In [15]:
import pandas as pd 
import nltk
from autocorrect import Speller
import ast
import re
from sklearn.metrics import accuracy_score, f1_score
from sklearn.feature_extraction.text import CountVectorizer
from sklearn.multioutput import MultiOutputClassifier
from sklearn.ensemble import RandomForestClassifier

nltk.download('punkt')
from nltk.tokenize import word_tokenize as wt

nltk.download('stopwords')
from nltk.corpus import stopwords

from nltk.stem.porter import PorterStemmer
stemmer = PorterStemmer()



def bag_of_words(df_train, df_test):
    df_train['labels'] = df_train.apply(lambda row: ast.literal_eval(row['labels']), axis=1)
    df_test['labels'] = df_test.apply(lambda row: ast.literal_eval(row['labels']), axis=1)
    #lower case
    df_train.text = df_train.apply(lambda row: row.text.lower(), axis=1)
    df_test.text = df_test.apply(lambda row: row.text.lower(), axis =1)
    print("Lower case Done. ")

    # remove non alphabetic characters
    df_train.text = df_train.apply(lambda row: re.sub('[^A-Za-z]', ' ', row.text), axis=1)
    df_test.text = df_test.apply(lambda row: re.sub('[^A-Za-z]', ' ', row.text), axis=1)
    print("Non alphabetic characters Removed!")

    # tokenize
    df_train.text = df_train.apply(lambda row: wt(row.text), axis=1)
    df_test.text = df_test.apply(lambda row: wt(row.text), axis=1)
    print("Tokenize Done.")

    # remove stop words and stemming
    spell = Speller(lang='en')
    # df_train.text = df_train.apply(lambda row: [spell(stemmer.stem(word)) for word in row.text if word not in set(stopwords.words('english'))], axis=1)
    # df_test.text = df_test.apply(lambda row: [spell(stemmer.stem(word)) for word in row.text if word not in set(stopwords.words('english'))], axis=1)
    df_train.text = df_train.apply(lambda row: [stemmer.stem(word) for word in row.text if word not in set(stopwords.words('english'))], axis=1)
    df_test.text = df_test.apply(lambda row: [stemmer.stem(word) for word in row.text if word not in set(stopwords.words('english'))], axis=1)
    print("stop words + stemming Done.")

    # join
    df_train.text = df_train.apply(lambda row: " ".join(row.text), axis=1)
    df_test.text = df_test.apply(lambda row: " ".join(row.text), axis=1)
    print("join done!")

    # creating the feature matrix 
    matrix = CountVectorizer()
    len_train = len(df_train.text)
    X = matrix.fit_transform(df_train.text.to_list()+df_test.text.to_list()).toarray()
    X_train = X[:len_train,:]
    X_test = X[len_train:,:]
    y_train = df_train.labels.to_list()
    y_test = df_test.labels.to_list()

    model = RandomForestClassifier(max_depth=12, random_state=0)
    classifier = MultiOutputClassifier(model).fit(X_train, y_train)

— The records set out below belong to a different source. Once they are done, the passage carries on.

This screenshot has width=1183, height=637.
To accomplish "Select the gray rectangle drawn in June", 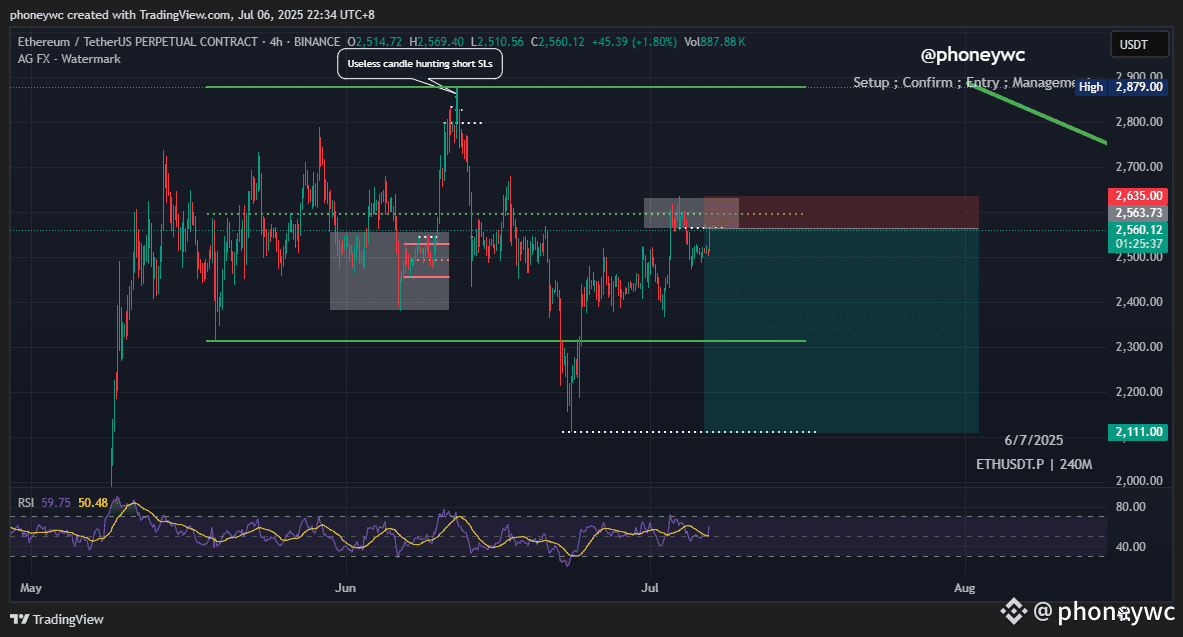I will [x=389, y=270].
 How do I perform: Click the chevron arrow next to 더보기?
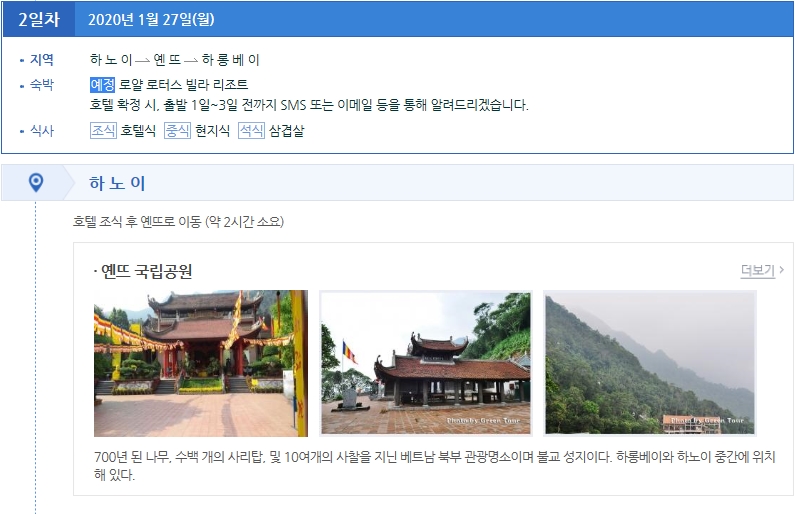point(781,270)
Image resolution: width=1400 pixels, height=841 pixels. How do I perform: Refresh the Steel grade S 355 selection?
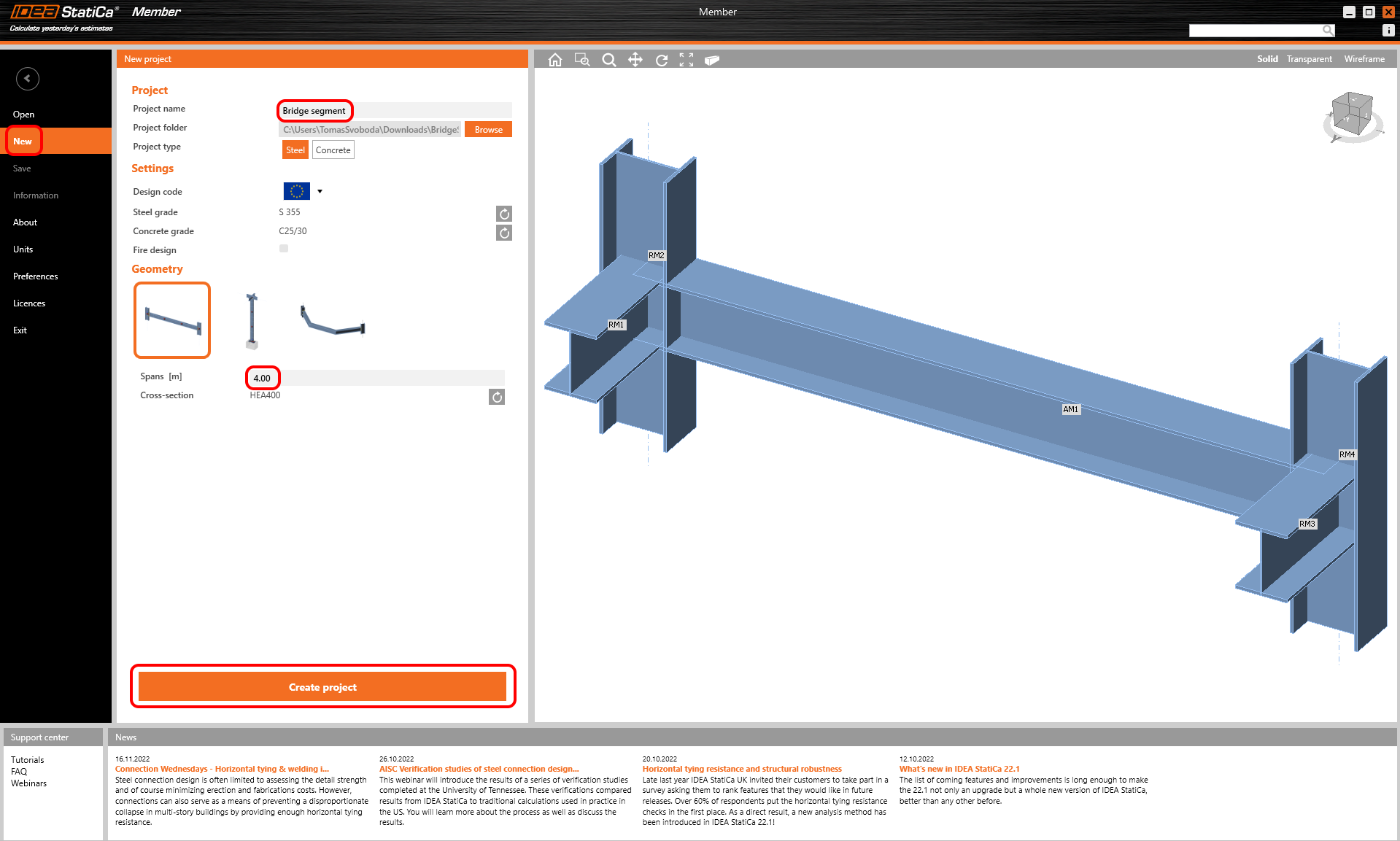(x=503, y=214)
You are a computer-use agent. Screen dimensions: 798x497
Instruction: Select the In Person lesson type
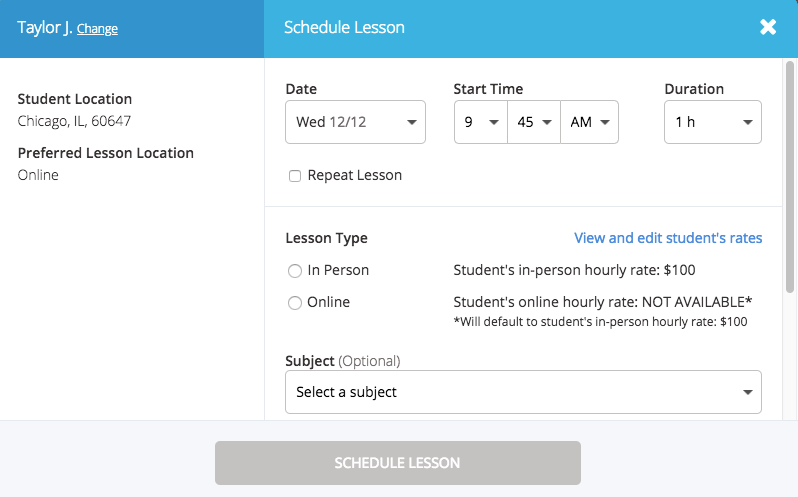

    y_pred = classifier.predict(X_test)
    accuracy = accuracy_score(y_test, y_pred)
    f1_micro = f1_score(y_test, y_pred,average='micro')
    f1_macro = f1_score(y_test, y_pred,average='macro')
    print("f1 micro", f1_micro)
    print("f1 macro", f1_macro)
    print("accuracy", accuracy)

[nltk_data] Downloading package punkt to
[nltk_data]     /users/grad/frahimi/nltk_data...
[nltk_data]   Package punkt is already up-to-date!
[nltk_data] Downloading package stopwords to
[nltk_data]     /users/grad/frahimi/nltk_data...
[nltk_data]   Package stopwords is already up-to-date!


In [16]:
print("OpenI:")
df_train = pd.read_csv("../data/OpenI/openI_train.csv") 
df_test = pd.read_csv("../data/OpenI/openI_test.csv")

bag_of_words(df_train, df_test)



OpenI:
Lower case Done. 
Non alphabetic characters Removed!
Tokenize Done.
stop words + stemming Done.
join done!
f1 micro 0.3810483870967742
f1 macro 0.28665912431705076
accuracy 0.4509493670886076


In [None]:
print("ohsumed:")

df_train = pd.read_csv("../data/ohsumed/ohsumed_train.csv") 
df_test = pd.read_csv("../data/ohsumed/ohsumed_test.csv")

bag_of_words(df_train, df_test)

In [None]:
print("reuters:")

df_train = pd.read_csv("../data/reuters/reuters_train.csv") 
df_test = pd.read_csv("../data/reuters/reuters_test.csv")

bag_of_words(df_train, df_test)

In [None]:
print("twentynewsgroup:")

df_train = pd.read_csv("../data/twentynewsgroup/twentynewsgroup_train.csv") 
df_test = pd.read_csv("../data/twentynewsgroup/twentynewsgroup_test.csv")

bag_of_words(df_train, df_test)